━━ RECORDS FOR THIS TASK ━━
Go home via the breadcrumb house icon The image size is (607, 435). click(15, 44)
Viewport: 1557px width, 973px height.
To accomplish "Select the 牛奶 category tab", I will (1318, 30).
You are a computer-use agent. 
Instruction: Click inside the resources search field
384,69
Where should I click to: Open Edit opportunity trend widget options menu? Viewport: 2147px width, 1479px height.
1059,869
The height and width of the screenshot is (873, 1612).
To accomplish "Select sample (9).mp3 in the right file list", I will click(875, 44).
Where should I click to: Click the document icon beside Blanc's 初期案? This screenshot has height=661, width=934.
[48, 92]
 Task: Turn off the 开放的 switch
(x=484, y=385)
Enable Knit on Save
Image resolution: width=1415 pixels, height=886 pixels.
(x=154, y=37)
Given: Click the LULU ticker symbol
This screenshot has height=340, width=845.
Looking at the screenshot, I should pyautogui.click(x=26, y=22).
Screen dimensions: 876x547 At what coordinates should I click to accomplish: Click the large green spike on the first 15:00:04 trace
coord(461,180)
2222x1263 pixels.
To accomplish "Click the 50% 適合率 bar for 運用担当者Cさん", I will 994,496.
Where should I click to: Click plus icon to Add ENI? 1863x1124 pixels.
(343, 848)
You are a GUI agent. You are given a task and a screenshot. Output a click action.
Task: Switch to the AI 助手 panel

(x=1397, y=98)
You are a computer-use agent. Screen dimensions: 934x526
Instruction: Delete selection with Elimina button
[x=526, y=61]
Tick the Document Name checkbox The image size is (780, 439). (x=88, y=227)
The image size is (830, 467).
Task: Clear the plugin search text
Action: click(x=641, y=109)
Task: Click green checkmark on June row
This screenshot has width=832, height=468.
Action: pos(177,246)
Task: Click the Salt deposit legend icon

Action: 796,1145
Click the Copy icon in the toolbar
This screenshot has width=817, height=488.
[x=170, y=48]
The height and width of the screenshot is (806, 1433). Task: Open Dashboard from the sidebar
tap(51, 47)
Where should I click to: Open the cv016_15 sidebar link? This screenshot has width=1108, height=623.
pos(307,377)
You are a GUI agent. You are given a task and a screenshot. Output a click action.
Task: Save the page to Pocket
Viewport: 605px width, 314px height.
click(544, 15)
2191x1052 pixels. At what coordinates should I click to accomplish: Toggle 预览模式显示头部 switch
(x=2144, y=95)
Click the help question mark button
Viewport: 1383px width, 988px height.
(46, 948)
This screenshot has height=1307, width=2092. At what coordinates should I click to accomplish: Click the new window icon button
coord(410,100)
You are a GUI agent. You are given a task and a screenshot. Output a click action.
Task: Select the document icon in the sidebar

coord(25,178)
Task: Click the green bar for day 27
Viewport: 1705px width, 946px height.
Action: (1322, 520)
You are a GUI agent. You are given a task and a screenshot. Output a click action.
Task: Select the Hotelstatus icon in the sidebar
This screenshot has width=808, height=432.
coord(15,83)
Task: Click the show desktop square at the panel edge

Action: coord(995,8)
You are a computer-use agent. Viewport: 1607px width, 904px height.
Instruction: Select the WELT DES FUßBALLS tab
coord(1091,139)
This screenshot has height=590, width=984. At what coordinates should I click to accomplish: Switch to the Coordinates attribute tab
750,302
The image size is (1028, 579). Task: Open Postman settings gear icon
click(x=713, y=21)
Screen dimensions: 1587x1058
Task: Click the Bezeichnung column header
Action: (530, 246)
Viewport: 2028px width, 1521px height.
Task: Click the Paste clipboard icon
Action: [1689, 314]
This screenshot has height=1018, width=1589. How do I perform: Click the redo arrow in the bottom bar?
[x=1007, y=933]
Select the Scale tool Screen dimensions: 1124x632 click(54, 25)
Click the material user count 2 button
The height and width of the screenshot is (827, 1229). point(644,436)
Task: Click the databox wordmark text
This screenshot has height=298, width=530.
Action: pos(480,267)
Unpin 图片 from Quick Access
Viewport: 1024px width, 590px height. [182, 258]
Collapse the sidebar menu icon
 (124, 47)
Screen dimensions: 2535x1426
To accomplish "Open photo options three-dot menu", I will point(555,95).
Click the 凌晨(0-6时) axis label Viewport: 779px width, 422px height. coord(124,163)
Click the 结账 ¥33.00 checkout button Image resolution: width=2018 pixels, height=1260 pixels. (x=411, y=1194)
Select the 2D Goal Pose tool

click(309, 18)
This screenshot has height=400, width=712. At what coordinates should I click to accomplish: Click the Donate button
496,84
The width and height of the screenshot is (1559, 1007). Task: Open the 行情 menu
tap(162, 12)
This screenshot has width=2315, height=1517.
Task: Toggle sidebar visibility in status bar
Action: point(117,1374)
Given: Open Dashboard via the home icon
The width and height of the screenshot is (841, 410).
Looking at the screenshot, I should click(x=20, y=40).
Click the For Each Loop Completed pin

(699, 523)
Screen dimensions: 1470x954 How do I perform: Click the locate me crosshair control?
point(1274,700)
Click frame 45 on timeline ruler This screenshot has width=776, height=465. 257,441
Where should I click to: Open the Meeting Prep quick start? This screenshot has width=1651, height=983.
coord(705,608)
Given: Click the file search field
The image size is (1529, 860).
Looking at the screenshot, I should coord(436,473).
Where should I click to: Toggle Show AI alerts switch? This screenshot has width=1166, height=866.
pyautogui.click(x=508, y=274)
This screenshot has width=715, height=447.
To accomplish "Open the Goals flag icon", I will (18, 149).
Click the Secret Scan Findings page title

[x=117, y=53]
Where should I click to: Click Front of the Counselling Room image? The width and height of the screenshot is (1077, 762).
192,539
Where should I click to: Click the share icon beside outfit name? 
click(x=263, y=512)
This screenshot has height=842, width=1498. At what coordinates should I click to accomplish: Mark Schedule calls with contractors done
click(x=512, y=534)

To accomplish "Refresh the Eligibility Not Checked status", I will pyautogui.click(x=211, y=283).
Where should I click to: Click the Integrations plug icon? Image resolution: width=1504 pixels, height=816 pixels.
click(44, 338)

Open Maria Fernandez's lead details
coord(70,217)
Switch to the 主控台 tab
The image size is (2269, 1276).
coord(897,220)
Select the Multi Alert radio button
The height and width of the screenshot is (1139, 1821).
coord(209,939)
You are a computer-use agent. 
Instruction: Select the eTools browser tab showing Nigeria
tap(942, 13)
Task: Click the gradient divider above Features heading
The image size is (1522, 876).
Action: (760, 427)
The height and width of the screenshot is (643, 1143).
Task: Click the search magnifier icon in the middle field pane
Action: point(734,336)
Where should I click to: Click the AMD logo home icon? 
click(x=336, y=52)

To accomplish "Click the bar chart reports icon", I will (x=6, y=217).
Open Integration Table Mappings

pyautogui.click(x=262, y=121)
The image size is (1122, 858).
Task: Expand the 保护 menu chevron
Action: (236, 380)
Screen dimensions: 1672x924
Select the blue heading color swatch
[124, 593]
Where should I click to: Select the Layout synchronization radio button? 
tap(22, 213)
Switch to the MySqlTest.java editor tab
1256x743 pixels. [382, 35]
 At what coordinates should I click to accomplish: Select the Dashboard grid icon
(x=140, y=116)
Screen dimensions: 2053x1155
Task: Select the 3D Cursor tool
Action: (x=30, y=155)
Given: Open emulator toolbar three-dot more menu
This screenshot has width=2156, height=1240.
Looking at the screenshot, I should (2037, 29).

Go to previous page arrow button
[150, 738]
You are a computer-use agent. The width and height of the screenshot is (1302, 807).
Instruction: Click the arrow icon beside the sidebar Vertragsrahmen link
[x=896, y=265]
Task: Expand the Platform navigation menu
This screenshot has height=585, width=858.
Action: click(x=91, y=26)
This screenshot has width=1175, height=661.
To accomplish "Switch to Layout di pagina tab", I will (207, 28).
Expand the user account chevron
━━━
**TASK TO CARRY OUT**
All lines in the records that contain "computer" are to be copied and returned.

**EXERCISE ANSWER**
You are a computer-use agent. 
You are a computer-use agent. Screen dimensions: 934x526
You are a computer-use agent. Viewport: 1607px width, 904px height.
You are a computer-use agent. 
You are a computer-use agent. The width and height of the screenshot is (1302, 807).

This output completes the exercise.